▶ **Recorded information**:
************

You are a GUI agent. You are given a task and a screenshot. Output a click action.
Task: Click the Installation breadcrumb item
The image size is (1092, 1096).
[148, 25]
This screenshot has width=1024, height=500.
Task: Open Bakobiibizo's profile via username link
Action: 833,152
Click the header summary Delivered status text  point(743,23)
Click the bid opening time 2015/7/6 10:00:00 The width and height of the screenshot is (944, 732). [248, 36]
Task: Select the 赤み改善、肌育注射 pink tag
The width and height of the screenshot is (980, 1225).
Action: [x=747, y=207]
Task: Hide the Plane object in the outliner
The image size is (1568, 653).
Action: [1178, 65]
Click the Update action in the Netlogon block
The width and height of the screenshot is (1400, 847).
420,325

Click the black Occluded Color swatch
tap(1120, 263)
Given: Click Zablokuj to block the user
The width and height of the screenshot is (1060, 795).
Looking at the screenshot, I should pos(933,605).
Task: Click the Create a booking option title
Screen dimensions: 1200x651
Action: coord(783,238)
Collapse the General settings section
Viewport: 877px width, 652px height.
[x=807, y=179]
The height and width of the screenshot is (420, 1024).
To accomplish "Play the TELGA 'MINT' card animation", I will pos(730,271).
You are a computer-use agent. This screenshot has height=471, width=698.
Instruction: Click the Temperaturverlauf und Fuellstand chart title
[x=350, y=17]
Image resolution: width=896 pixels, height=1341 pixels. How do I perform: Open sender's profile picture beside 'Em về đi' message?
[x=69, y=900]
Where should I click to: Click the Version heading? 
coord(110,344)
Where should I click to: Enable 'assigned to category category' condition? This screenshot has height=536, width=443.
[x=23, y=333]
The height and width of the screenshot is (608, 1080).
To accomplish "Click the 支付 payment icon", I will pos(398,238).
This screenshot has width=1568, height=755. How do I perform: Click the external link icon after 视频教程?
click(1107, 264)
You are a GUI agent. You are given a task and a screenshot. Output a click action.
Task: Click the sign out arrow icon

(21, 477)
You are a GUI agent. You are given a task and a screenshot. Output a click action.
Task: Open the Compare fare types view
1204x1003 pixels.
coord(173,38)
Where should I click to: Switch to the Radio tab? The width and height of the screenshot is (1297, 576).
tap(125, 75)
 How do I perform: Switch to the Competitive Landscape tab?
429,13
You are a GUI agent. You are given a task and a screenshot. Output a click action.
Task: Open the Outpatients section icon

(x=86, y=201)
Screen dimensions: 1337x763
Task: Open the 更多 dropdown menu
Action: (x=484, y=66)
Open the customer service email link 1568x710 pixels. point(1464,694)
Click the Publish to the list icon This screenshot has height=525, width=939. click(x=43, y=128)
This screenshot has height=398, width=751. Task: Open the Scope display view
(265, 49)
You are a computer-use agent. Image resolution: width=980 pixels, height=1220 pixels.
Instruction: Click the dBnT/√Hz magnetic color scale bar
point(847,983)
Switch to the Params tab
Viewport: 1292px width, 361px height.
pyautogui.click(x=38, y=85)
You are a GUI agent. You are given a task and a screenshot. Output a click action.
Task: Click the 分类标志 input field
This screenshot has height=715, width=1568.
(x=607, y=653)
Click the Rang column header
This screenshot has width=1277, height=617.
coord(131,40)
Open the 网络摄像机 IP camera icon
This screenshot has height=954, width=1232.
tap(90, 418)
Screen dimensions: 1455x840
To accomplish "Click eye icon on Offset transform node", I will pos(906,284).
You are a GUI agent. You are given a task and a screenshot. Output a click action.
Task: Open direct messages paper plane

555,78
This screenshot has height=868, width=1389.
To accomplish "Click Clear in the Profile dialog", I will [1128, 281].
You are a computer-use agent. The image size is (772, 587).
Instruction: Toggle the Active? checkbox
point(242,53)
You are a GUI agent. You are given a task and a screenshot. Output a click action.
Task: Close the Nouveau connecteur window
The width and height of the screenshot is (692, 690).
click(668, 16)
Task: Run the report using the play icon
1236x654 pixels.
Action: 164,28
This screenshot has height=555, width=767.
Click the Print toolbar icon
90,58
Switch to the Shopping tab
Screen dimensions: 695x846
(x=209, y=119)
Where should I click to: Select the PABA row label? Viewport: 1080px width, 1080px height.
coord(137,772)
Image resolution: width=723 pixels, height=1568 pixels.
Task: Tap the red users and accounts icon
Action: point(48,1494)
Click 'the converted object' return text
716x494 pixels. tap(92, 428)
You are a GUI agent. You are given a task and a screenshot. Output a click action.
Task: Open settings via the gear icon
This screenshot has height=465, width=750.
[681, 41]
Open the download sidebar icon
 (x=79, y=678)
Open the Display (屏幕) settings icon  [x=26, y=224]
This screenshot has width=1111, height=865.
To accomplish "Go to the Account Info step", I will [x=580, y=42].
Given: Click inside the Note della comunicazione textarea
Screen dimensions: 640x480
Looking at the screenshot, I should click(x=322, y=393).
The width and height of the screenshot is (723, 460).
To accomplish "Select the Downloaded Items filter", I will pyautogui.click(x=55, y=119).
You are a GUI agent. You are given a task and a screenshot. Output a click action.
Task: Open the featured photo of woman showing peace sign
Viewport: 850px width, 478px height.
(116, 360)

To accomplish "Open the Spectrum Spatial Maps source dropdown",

************

▶ **Required work**: Without changing anything, repeat the whole listing.

▶ **Finished exercise**:
You are a GUI agent. You are given a task and a screenshot. Output a click action.
Task: Click the Installation breadcrumb item
The image size is (1092, 1096).
[148, 25]
This screenshot has width=1024, height=500.
Task: Open Bakobiibizo's profile via username link
Action: 833,152
Click the header summary Delivered status text  point(743,23)
Click the bid opening time 2015/7/6 10:00:00 The width and height of the screenshot is (944, 732). [248, 36]
Task: Select the 赤み改善、肌育注射 pink tag
The width and height of the screenshot is (980, 1225).
Action: [x=747, y=207]
Task: Hide the Plane object in the outliner
The image size is (1568, 653).
Action: [1178, 65]
Click the Update action in the Netlogon block
The width and height of the screenshot is (1400, 847).
420,325

Click the black Occluded Color swatch
tap(1120, 263)
Given: Click Zablokuj to block the user
The width and height of the screenshot is (1060, 795).
Looking at the screenshot, I should pos(933,605).
Task: Click the Create a booking option title
Screen dimensions: 1200x651
Action: coord(783,238)
Collapse the General settings section
Viewport: 877px width, 652px height.
[x=807, y=179]
The height and width of the screenshot is (420, 1024).
To accomplish "Play the TELGA 'MINT' card animation", I will pos(730,271).
You are a computer-use agent. This screenshot has height=471, width=698.
Instruction: Click the Temperaturverlauf und Fuellstand chart title
[x=350, y=17]
Image resolution: width=896 pixels, height=1341 pixels. How do I perform: Open sender's profile picture beside 'Em về đi' message?
[x=69, y=900]
Where should I click to: Click the Version heading? 
coord(110,344)
Where should I click to: Enable 'assigned to category category' condition? This screenshot has height=536, width=443.
[x=23, y=333]
The height and width of the screenshot is (608, 1080).
To accomplish "Click the 支付 payment icon", I will pos(398,238).
This screenshot has width=1568, height=755. How do I perform: Click the external link icon after 视频教程?
click(1107, 264)
You are a GUI agent. You are given a task and a screenshot. Output a click action.
Task: Click the sign out arrow icon

(21, 477)
You are a GUI agent. You are given a task and a screenshot. Output a click action.
Task: Open the Compare fare types view
1204x1003 pixels.
coord(173,38)
Where should I click to: Switch to the Radio tab? The width and height of the screenshot is (1297, 576).
tap(125, 75)
 How do I perform: Switch to the Competitive Landscape tab?
429,13
You are a GUI agent. You are given a task and a screenshot. Output a click action.
Task: Open the Outpatients section icon

(x=86, y=201)
Screen dimensions: 1337x763
Task: Open the 更多 dropdown menu
Action: (x=484, y=66)
Open the customer service email link 1568x710 pixels. point(1464,694)
Click the Publish to the list icon This screenshot has height=525, width=939. click(x=43, y=128)
This screenshot has height=398, width=751. Task: Open the Scope display view
(265, 49)
You are a computer-use agent. Image resolution: width=980 pixels, height=1220 pixels.
Instruction: Click the dBnT/√Hz magnetic color scale bar
point(847,983)
Switch to the Params tab
Viewport: 1292px width, 361px height.
pyautogui.click(x=38, y=85)
You are a GUI agent. You are given a task and a screenshot. Output a click action.
Task: Click the 分类标志 input field
This screenshot has height=715, width=1568.
(x=607, y=653)
Click the Rang column header
This screenshot has width=1277, height=617.
coord(131,40)
Open the 网络摄像机 IP camera icon
This screenshot has height=954, width=1232.
tap(90, 418)
Screen dimensions: 1455x840
To accomplish "Click eye icon on Offset transform node", I will pos(906,284).
You are a GUI agent. You are given a task and a screenshot. Output a click action.
Task: Open direct messages paper plane

555,78
This screenshot has height=868, width=1389.
To accomplish "Click Clear in the Profile dialog", I will [1128, 281].
You are a computer-use agent. The image size is (772, 587).
Instruction: Toggle the Active? checkbox
point(242,53)
You are a GUI agent. You are given a task and a screenshot. Output a click action.
Task: Close the Nouveau connecteur window
The width and height of the screenshot is (692, 690).
click(668, 16)
Task: Run the report using the play icon
1236x654 pixels.
Action: 164,28
This screenshot has height=555, width=767.
Click the Print toolbar icon
90,58
Switch to the Shopping tab
Screen dimensions: 695x846
(x=209, y=119)
Where should I click to: Select the PABA row label? Viewport: 1080px width, 1080px height.
coord(137,772)
Image resolution: width=723 pixels, height=1568 pixels.
Task: Tap the red users and accounts icon
Action: point(48,1494)
Click 'the converted object' return text
716x494 pixels. tap(92, 428)
You are a GUI agent. You are given a task and a screenshot. Output a click action.
Task: Open settings via the gear icon
This screenshot has height=465, width=750.
[681, 41]
Open the download sidebar icon
 (x=79, y=678)
Open the Display (屏幕) settings icon  [x=26, y=224]
This screenshot has width=1111, height=865.
To accomplish "Go to the Account Info step", I will [x=580, y=42].
Given: Click inside the Note della comunicazione textarea
Screen dimensions: 640x480
Looking at the screenshot, I should click(x=322, y=393).
The width and height of the screenshot is (723, 460).
To accomplish "Select the Downloaded Items filter", I will pyautogui.click(x=55, y=119).
You are a GUI agent. You are given a task and a screenshot. Output a click action.
Task: Open the featured photo of woman showing peace sign
Viewport: 850px width, 478px height.
(116, 360)

To accomplish "Open the Spectrum Spatial Maps source dropdown",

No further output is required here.